**Directions for this task**. An identical copy of all records below is to be written out.

[Collected data]
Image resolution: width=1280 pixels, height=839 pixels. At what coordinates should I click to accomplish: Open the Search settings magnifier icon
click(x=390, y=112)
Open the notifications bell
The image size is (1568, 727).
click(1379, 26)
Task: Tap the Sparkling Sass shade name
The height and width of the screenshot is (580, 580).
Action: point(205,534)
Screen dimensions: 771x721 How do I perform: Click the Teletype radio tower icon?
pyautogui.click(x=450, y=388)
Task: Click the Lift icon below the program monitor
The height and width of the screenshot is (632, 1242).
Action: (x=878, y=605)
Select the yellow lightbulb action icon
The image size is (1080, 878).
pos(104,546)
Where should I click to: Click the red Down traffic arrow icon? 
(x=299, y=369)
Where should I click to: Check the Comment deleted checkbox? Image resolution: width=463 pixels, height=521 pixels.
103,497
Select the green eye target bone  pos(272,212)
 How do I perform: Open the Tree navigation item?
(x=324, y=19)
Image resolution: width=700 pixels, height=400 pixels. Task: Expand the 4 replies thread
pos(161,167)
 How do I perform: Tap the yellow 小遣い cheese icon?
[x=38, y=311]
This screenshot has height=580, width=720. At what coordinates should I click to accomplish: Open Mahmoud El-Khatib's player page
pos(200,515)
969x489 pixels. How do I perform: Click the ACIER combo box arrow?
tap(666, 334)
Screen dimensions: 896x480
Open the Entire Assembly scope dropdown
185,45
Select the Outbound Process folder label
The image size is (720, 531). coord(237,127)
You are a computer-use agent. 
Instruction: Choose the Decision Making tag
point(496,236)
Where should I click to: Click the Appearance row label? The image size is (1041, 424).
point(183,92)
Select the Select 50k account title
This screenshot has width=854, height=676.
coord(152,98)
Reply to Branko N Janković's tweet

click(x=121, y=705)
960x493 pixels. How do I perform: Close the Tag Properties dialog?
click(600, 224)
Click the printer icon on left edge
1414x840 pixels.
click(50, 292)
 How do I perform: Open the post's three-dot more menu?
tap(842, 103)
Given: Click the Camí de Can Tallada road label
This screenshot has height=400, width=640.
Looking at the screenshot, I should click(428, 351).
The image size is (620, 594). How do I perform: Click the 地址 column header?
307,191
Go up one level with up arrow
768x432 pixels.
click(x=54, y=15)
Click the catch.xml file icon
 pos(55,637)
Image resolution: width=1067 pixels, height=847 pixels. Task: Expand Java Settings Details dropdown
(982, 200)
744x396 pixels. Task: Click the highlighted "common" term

**Your response**.
Image resolution: width=1280 pixels, height=839 pixels. At what coordinates should I click to accomplish: Open the Search settings magnifier icon
click(x=390, y=112)
Open the notifications bell
The image size is (1568, 727).
click(1379, 26)
Task: Tap the Sparkling Sass shade name
The height and width of the screenshot is (580, 580).
Action: point(205,534)
Screen dimensions: 771x721 How do I perform: Click the Teletype radio tower icon?
pyautogui.click(x=450, y=388)
Task: Click the Lift icon below the program monitor
The height and width of the screenshot is (632, 1242).
Action: (x=878, y=605)
Select the yellow lightbulb action icon
The image size is (1080, 878).
pos(104,546)
Where should I click to: Click the red Down traffic arrow icon? 
(x=299, y=369)
Where should I click to: Check the Comment deleted checkbox? Image resolution: width=463 pixels, height=521 pixels.
103,497
Select the green eye target bone  pos(272,212)
 How do I perform: Open the Tree navigation item?
(x=324, y=19)
Image resolution: width=700 pixels, height=400 pixels. Task: Expand the 4 replies thread
pos(161,167)
 How do I perform: Tap the yellow 小遣い cheese icon?
[x=38, y=311]
This screenshot has height=580, width=720. At what coordinates should I click to accomplish: Open Mahmoud El-Khatib's player page
pos(200,515)
969x489 pixels. How do I perform: Click the ACIER combo box arrow?
tap(666, 334)
Screen dimensions: 896x480
Open the Entire Assembly scope dropdown
185,45
Select the Outbound Process folder label
The image size is (720, 531). coord(237,127)
You are a computer-use agent. 
Instruction: Choose the Decision Making tag
point(496,236)
Where should I click to: Click the Appearance row label? The image size is (1041, 424).
point(183,92)
Select the Select 50k account title
This screenshot has width=854, height=676.
coord(152,98)
Reply to Branko N Janković's tweet

click(x=121, y=705)
960x493 pixels. How do I perform: Close the Tag Properties dialog?
click(600, 224)
Click the printer icon on left edge
1414x840 pixels.
click(50, 292)
 How do I perform: Open the post's three-dot more menu?
tap(842, 103)
Given: Click the Camí de Can Tallada road label
This screenshot has height=400, width=640.
Looking at the screenshot, I should click(428, 351).
The image size is (620, 594). How do I perform: Click the 地址 column header?
307,191
Go up one level with up arrow
768x432 pixels.
click(x=54, y=15)
Click the catch.xml file icon
 pos(55,637)
Image resolution: width=1067 pixels, height=847 pixels. Task: Expand Java Settings Details dropdown
(982, 200)
744x396 pixels. Task: Click the highlighted "common" term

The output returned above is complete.